El auge de la inteligencia artificial ha sido vertiginoso, hasta el punto de que cuesta recordar una tecnología que haya generado tanto impacto en tan poco tiempo. De hecho, la capacidad transformadora de los chatbots de IA está fuera de toda duda, y ya se está notando, para bien y para mal. Muchos expertos creen que mejorará la medicina o la exploración espacial, y otro hablan de catástrofe.
Pero lo que la omnipresente inteligencia artificial está provocando, más allá de sus usos, ventajas o peligros, es algo mucho más medible. Según revelan cada vez más expertos, la infraestructura eléctrica de algunos países no está preparada para sostener la alta demanda que genera la IA. Es algo que ya está sucediendo, y que probablemente tenga cada vez más consecuencias.

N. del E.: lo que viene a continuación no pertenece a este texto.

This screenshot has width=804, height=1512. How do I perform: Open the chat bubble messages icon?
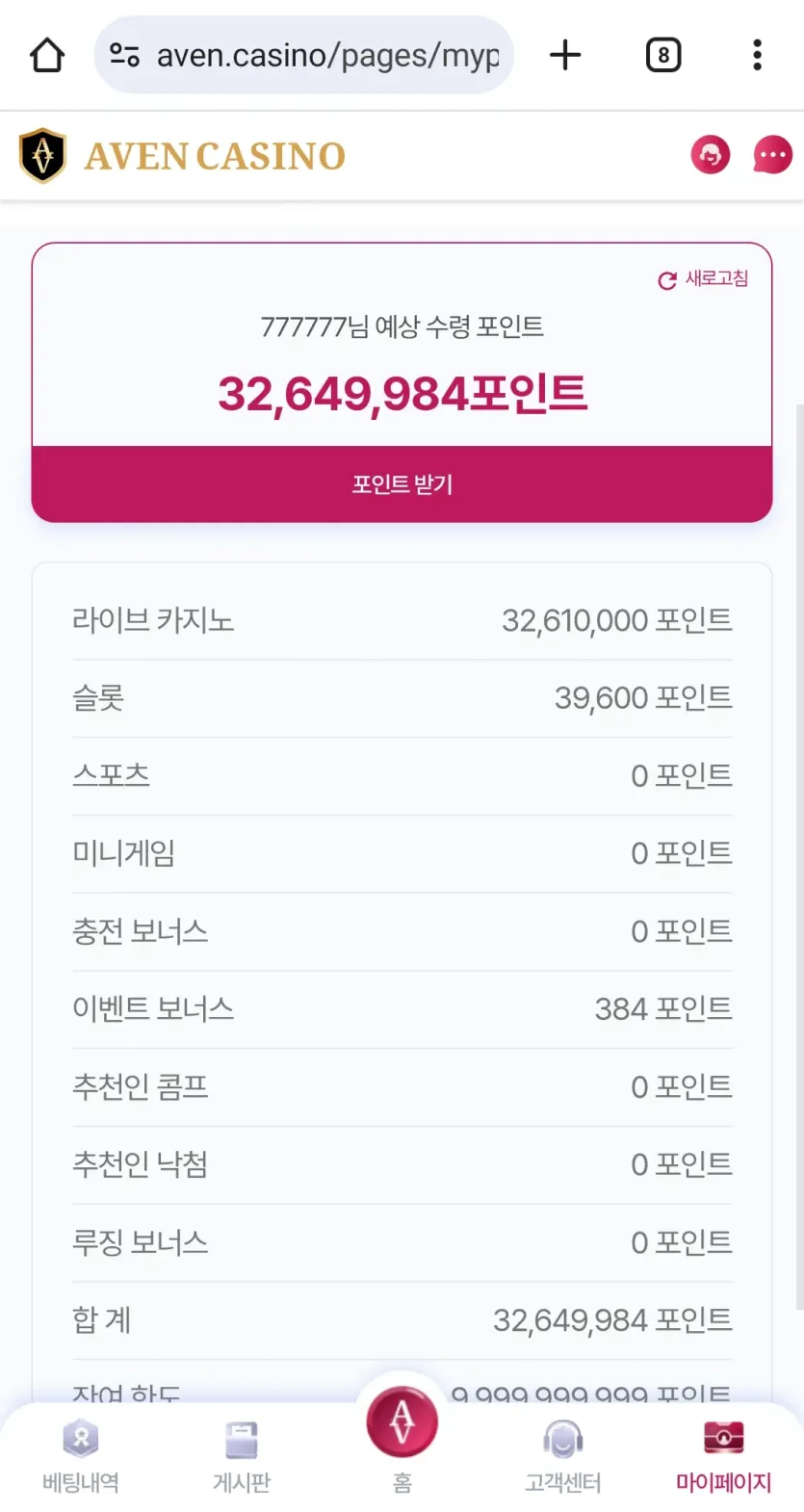[772, 155]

La fuerza transformadora de la IA tiene un precio
Hacer funcionar la inteligencia artificial no es una tarea sencilla. Los centros de datos que alimentan los chatbots son gigantes tecnológicos en términos de consumo energético. Hay que tener en cuenta que entrenar un modelo grande puede requerir miles de GPUs funcionando de manera continua, sistemas avanzados de refrigeración y servidores enormes.

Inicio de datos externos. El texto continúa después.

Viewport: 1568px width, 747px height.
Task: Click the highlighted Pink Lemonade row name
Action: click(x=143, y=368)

Sin ir más lejos, es algo que ya tiene su impacto en uno de los países que más está apostando por la IA, y que no es otro que Estados Unidos. Allí la presión sobre la red eléctrica es real. El operador de la mayor red eléctrica del país, PJM Interconnection, ha reconocido que la proliferación de centros de datos dedicados a IA está provocando picos de demanda inusualmente altos.
El problema, explican los especialistas en la materia, no es solo el consumo de energía de los centros de datos, sino también la velocidad del crecimiento de la demanda. Mientras que la red eléctrica tradicional se planifica para incrementos graduales de 1 o 2% anual, la instalación masiva de centros de datos puede generar aumentos de 10% o más en algunas regiones.

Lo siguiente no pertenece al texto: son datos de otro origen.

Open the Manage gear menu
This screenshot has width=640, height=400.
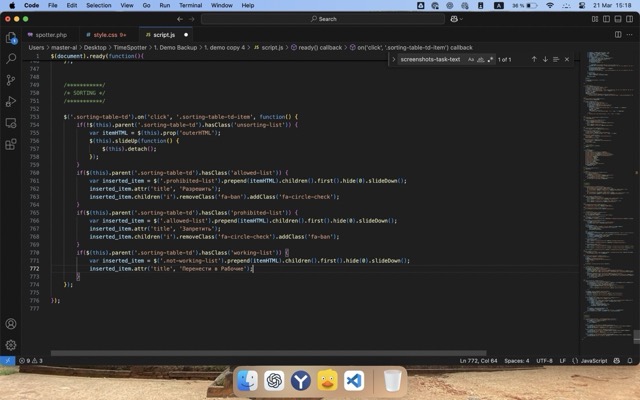pos(11,345)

Además, hay que tener en cuenta un hecho fundamental: muchos lugares están bastante lejos de contar con una infraestructura energética tan grande como la de Estados Unidos. Por ejemplo, en México se necesitará ampliar hasta cinco veces su capacidad eléctrica para abastecer la demanda de inteligencia artificial que aparentemente necesitará el país.
Un reto preocupante para el futuro
El caso de México también se reproduce en buena parte de Sudamérica. Los expertos calculan que si nada cambia, para 2035 la inteligencia artificial podría consumir hasta el 5% del total de la electricidad en América Latina y el Caribe, debido al aumento masivo de centros de datos ligados a IA.
El desafío, de hecho, también está en Europa. Por ejemplo en Irlanda estos centros ya consumen un porcentaje tan alto como el 21% de la electricidad total en regiones como Dublín. Por supuesto, nadie duda que la IA seguirá creciendo. La gran pregunta es, ¿lograrán la mayoría de países estar preparados para ello?